Two Exhibitions, N.O.A.R.

Two Exhibitions

by Natalie Rinehart

Troy Dugas: Falstaff, 2009

CIGAR, BOURBON, BEER and various other consumer product labels are the primary medium for Troy Dugas” work. The artist recycles these often-discarded commercial signifiers, transforming them into elaborate tapestries comprised of intricate patterns, color and overall compositional play. Dugas says of his work, “At first glance my work is very serious, very organized. But when you investigate it, I think it”s kind of funny. Not as serious as it first appears. I think I”m creating abstract minimal art but with a more grassroots relatable sensibility.” Curiously, the artist engages in an almost traditional mode of domestic endeavor – Dugas acknowledges, “My work is heavily influenced by quilting and crochet.”

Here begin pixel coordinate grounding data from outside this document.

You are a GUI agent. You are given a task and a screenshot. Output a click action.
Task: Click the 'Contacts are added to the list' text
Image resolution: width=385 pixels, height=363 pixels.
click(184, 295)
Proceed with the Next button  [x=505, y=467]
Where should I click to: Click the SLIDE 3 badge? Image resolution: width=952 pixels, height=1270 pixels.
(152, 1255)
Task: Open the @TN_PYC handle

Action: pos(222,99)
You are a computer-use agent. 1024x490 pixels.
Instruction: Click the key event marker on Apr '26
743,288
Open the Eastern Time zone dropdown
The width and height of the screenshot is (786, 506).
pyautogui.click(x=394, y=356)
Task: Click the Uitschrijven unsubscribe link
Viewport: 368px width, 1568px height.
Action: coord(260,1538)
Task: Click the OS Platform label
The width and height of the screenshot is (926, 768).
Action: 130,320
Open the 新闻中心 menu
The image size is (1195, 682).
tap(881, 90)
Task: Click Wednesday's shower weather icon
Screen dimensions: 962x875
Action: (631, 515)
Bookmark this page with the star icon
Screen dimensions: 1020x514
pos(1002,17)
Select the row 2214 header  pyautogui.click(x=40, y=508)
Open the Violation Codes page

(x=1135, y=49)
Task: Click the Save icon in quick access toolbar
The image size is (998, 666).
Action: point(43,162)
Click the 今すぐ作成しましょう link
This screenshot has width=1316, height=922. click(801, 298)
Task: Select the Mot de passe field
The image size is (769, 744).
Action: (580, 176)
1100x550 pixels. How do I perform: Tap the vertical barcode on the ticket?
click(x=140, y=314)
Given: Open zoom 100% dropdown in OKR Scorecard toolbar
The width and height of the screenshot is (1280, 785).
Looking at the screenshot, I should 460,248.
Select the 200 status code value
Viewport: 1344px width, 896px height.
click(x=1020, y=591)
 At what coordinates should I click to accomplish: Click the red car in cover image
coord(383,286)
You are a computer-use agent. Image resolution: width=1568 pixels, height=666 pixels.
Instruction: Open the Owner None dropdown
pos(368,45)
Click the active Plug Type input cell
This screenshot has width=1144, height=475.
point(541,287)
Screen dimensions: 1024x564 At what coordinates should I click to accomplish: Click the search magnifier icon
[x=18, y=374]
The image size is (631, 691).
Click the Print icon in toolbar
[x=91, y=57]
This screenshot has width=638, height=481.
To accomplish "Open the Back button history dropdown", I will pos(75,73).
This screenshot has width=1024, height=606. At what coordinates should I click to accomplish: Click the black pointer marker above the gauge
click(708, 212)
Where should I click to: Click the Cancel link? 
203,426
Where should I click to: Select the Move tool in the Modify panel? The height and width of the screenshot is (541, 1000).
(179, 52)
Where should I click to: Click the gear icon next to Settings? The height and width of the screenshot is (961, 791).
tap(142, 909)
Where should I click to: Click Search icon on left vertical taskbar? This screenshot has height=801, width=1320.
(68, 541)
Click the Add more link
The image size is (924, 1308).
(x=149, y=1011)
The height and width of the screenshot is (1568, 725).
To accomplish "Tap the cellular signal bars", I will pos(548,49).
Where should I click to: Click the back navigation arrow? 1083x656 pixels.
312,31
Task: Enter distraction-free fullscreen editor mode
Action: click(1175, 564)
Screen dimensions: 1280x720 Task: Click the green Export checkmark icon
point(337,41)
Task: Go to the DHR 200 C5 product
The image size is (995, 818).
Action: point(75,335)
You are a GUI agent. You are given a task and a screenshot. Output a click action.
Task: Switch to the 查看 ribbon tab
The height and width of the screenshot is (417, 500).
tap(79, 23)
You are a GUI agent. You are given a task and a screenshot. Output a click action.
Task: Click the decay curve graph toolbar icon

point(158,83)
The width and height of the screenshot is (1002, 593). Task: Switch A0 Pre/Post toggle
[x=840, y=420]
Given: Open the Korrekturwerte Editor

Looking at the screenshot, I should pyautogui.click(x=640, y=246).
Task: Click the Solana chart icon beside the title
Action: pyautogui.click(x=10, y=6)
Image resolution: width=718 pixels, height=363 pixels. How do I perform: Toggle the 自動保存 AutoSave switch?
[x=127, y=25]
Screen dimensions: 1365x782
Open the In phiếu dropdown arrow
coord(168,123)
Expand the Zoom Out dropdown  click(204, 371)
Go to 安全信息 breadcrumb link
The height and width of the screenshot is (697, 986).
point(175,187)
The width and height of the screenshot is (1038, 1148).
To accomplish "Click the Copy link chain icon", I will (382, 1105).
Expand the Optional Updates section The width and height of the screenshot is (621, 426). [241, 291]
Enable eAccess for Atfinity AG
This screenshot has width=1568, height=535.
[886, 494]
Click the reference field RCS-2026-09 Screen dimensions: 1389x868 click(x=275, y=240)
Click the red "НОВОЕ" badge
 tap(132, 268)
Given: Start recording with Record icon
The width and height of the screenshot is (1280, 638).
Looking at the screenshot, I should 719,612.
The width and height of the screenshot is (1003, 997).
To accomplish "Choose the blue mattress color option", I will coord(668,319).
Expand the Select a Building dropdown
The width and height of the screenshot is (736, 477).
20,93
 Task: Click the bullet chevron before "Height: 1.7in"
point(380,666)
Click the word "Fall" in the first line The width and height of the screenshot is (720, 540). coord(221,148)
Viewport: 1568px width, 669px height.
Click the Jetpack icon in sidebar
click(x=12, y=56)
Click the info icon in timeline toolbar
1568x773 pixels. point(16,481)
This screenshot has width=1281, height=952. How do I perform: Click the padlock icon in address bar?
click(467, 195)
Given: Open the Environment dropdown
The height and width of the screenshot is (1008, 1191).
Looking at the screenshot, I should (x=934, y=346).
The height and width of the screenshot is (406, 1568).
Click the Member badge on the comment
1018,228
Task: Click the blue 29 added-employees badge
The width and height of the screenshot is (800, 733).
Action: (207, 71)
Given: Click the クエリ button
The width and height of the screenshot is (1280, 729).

One particularly beautiful piece with a local reference is Falstaff. Constructed from beer labels and measuring sixty by sixty inches, the predominantly yellow piece emerges like a brilliant and poetic mandala. Labels from the local Falstaff brewery, are carefully arranged in a painstaking, near perfect symmetry. Other works such as Perfection in Red and Be Green metamorphize various labels with their text, into intense linear minimal color fields. With these ironically organic constructions the artist completes the final commercial evolution of the work, where the art is the sole remaining object left for consumable potential.